The US Supreme Court ruled that the "carnival atmosphere" around Sheppard's first trial had made the legal process impossible; After ten years in prison he was released on the second trial.
Video Sam Sheppard
Early life and education
Sheppard was born in Cleveland, Ohio, the youngest of the three sons of Richard Allen Sheppard, D.O. She studied at Cleveland Heights High School where she is an excellent student and active in soccer, basketball, and track; he was the head of the class for three years. Sheppard meets his future wife, Marilyn Reese, while in high school. Although some small Ohio colleges offered him an athletic scholarship, Sheppard chose to follow in the footsteps of his father and brother and pursue a career in osteopathic medicine. He enrolled at Hanover College in Indiana to study a pre-osteopathic medical course, then took an additional course at Case Western Reserve University in Cleveland.

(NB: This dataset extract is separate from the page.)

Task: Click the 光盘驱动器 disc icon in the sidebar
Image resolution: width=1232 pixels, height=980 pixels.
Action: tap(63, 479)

Sheppard completed her medical education at the Los Angeles Osteopathic School of Physicians and Surgeons (now the University of California Irvine) and was awarded the Doctor of Osteopathic Medicine (D.O).

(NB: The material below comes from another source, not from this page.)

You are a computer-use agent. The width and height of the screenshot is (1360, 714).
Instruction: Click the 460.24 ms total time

He completed his internship and residency in Neurosurgery at Los Angeles County General Hospital. A few years after marrying Marilyn Reese on February 21, 1945, in Hollywood, California, Sheppard returned to Ohio and joined the growing medical practice of his father at Bay View Hospital.
Maps Sam Sheppard
The Murder of Marilyn Reese Sheppard
On the night of July 3, 1954, Sheppard and Marilyn were entertaining neighbors in their lakeside home (destroyed in 1993) on Lake Erie on 28944 Lake Road in Bay Village, Ohio, suburb of Cleveland, just west of the city. The property itself is bordered by the shores of Lake Erie, near the west end of the Huntington Reservation. As they watch the Strange Holiday movie, Sheppard falls asleep on the couch in the living room. Marilyn invites the neighbors out.

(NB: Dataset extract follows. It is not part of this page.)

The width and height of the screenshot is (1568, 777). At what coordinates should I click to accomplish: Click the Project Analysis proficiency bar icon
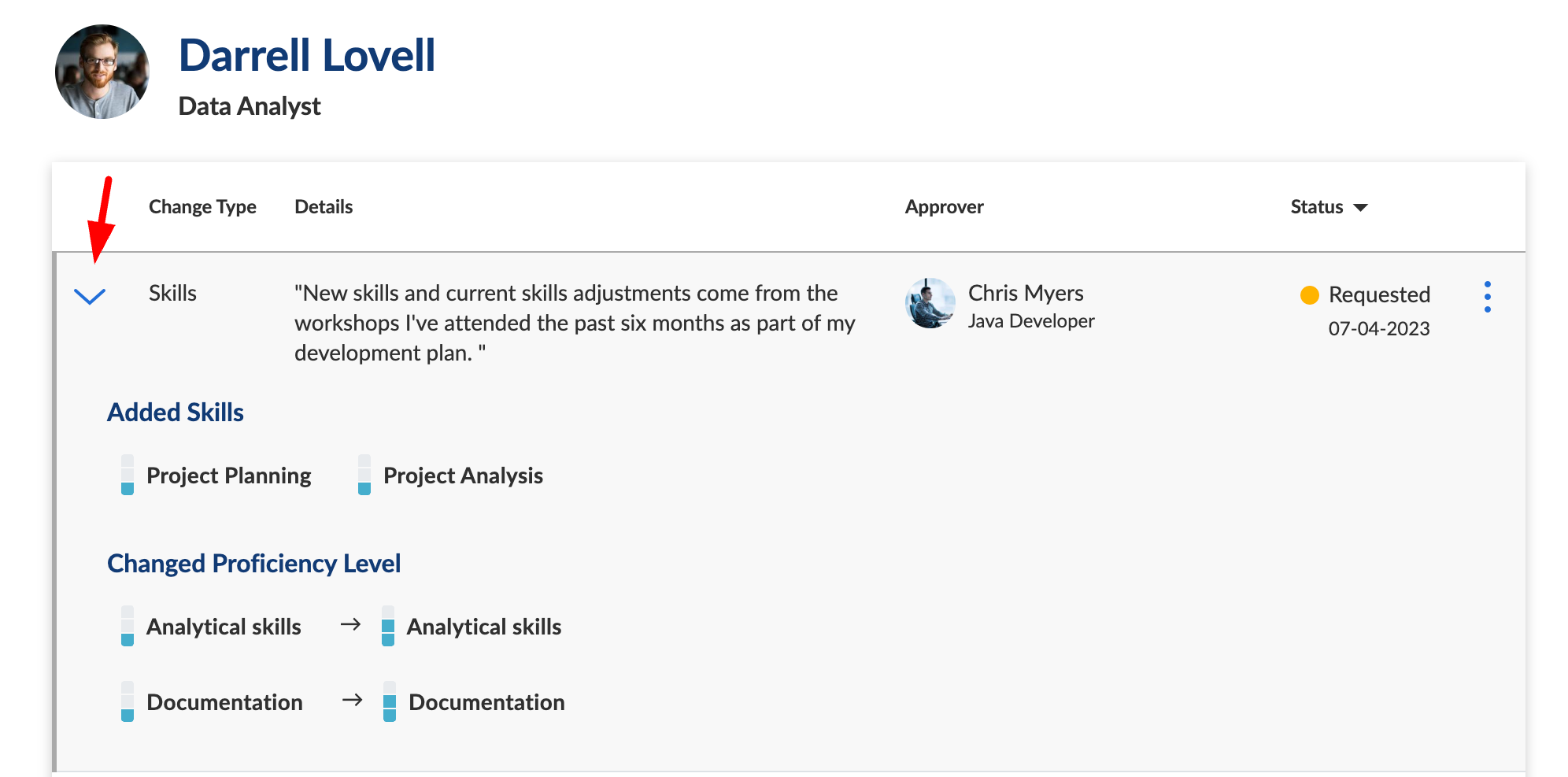[364, 475]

In the early hours of July 4, 1954, Marilyn Sheppard was beaten to death in her bed by an unknown device. The bedroom was filled with blood splashes and blood drops were found on the floor throughout the house. Some items from home, including Sam Sheppard watches, key chains and keys, and fraternal rings, seem to have been stolen. They were later found in a canvas bag in the bushes behind the house. According to Sheppard, she slept soundly on a daybed when she heard the cry from his wife. She ran upstairs where she saw the shape in the bedroom and then she fainted. When she woke up, she saw the man below, chasing the intruders out of the house to the beach where they wrestled and Sheppard fainted again. He woke up half his body in the lake.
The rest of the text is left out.